Бинго нахмурился, как будто я ему напомнил о зубном.

– Да мы с дедом разболтались у меня на кухне, когда квартиру показывал. Он какой-то ученый советский. Все, разумеется, накрылось, но где-то есть завод, на котором что-то работает, что он придумал. И я так понял, хреновина эта переживет и деда, и нас с тобой, потому что с тех пор ничего не поменялось на заводе. Так он гордится, что помимо детей оставил след. А я что оставлю? Ну хорошо, если детей, а в остальном, судя по нынешней ситуации, след будет, как от укуса комара: краткосрочный, но раздражающий. И тут мне показалось: выход есть. Если на том свете мне след не нужен будет, то на этом я как-нибудь с собой договорюсь. А вот если выяснится, что мне и там этот дед с вопросами своими неприятными являться будет, то как задним числом след нарулить? Поэтому я и напрягаюсь с утра. Завтра, думаю, работу по этой причине пропустить.

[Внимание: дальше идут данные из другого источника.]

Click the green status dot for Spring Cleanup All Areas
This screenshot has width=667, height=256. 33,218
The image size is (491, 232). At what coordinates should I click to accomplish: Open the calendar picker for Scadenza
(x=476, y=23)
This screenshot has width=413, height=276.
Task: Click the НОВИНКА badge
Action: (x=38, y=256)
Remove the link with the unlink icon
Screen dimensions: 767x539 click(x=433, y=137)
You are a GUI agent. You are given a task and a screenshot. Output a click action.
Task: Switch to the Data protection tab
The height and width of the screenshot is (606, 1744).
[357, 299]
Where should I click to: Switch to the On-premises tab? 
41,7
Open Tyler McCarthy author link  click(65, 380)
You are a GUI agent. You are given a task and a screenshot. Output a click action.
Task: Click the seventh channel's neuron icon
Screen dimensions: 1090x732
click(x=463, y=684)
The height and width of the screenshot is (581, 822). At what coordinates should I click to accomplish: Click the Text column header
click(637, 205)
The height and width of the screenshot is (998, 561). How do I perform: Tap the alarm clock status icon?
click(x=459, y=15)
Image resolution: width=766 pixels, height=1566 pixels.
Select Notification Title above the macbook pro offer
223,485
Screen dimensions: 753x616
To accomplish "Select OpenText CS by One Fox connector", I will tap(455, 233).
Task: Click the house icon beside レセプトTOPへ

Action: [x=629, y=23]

Я сразу решил, что не надо мне с таким дедом встречаться. Очень вредный для спокойной жизни человек. Тем не менее однажды пересеклись. Эти минуты я запомнил на всю жизнь.

Как вы понимаете, Бинго сдал распутному дедушке одну из своих комнат. Борис Сергеевич устраивал любовь раза два-три в неделю, чаще всего в одно и то же время. Предупреждал заранее о визите и оставлял после себя идеальный порядок. Нам даже как-то становилось стыдно за собственную расхлябанность и бардачность. Присутствие деда мы опознавали по вымытым чашкам, иногда бокалу, какой-то новой еде в холодильнике и открытым занавескам на кухне. Более всего нам хотелось выяснить, кто же его избранница. Ну как так?! Палочка, очки и три раза в неделю. До подглядывания опуститься мы не посмели, но судьба решила все сама.

Борис Сергеевич был до предела педантичен и если предупреждал, что покинет обитель в шесть, то в шесть ноль одну можно было заходить в пустую квартиру. Мы с Бинго на теме следов в истории очень подружились и все чаще заменяли паб либо его, либо моей кухней. И вот как-то, условно в шесть тридцать, идем мы к нему в квартиру, зная, что дедушка полчаса как должен уехать. С нами в парадную заходит миловидная женщина лет тридцати, обычная такая, не описать иначе, кроме как прохожая. Поднимаемся по лестнице и выясняется, что мы в одну квартиру.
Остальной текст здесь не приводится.